▶ Task instructions
From the line that contains "The image size" through the end of the records below, write out each line exactly as it appears, but not the pictures.

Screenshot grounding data
+ + + + + + +

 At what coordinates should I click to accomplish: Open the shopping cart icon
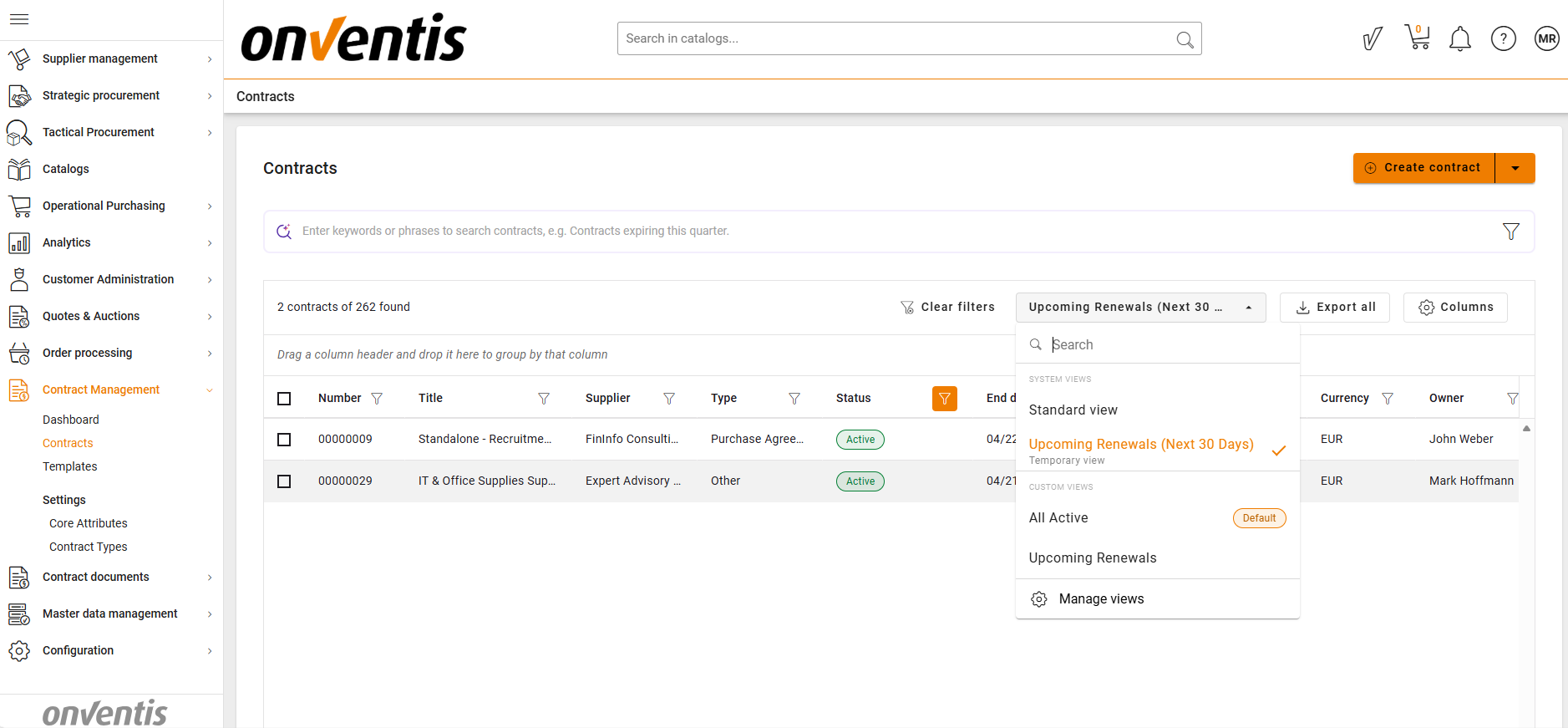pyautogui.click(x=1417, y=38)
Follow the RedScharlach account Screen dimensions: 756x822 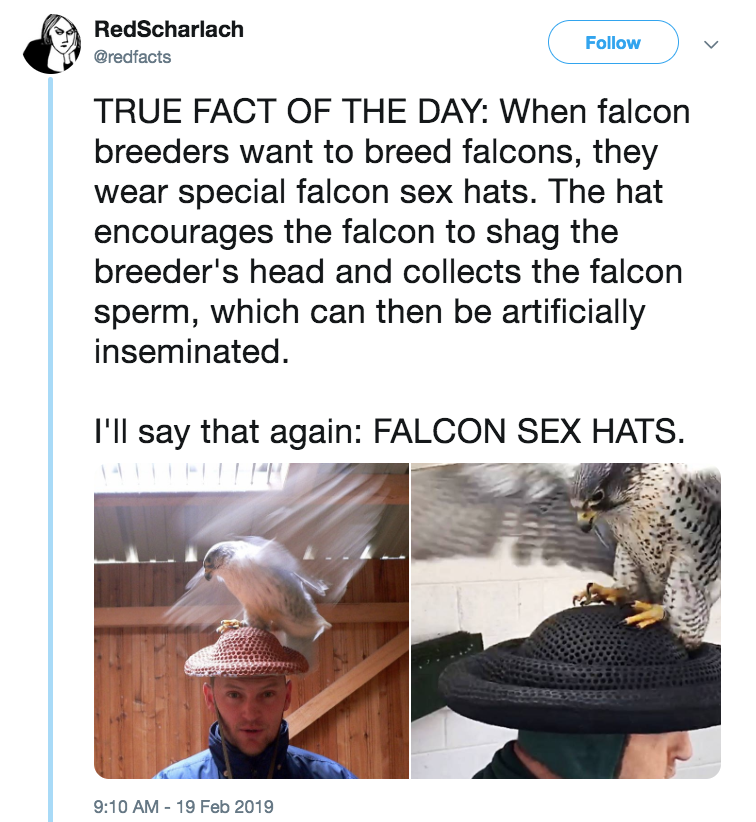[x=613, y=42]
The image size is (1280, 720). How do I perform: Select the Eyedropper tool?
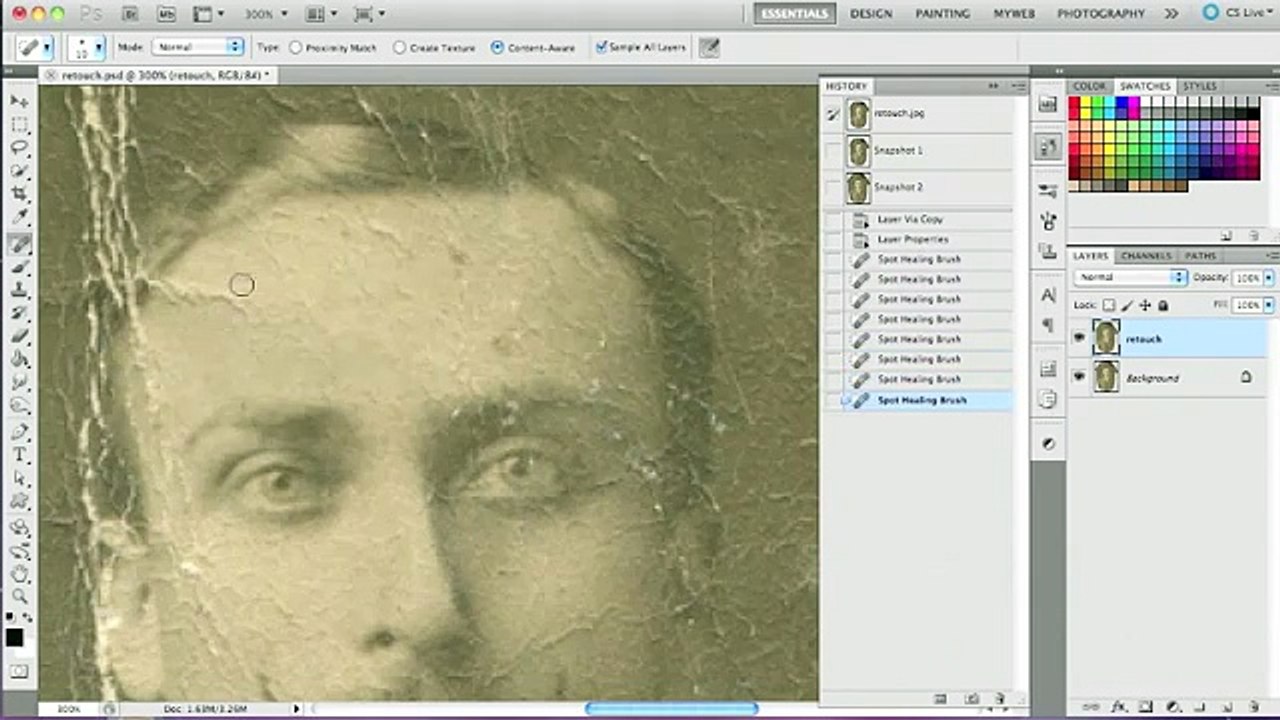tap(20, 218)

+ + + + + + +

▶ Response area
The image size is (1280, 720). How do I perform: Select the Eyedropper tool?
tap(20, 218)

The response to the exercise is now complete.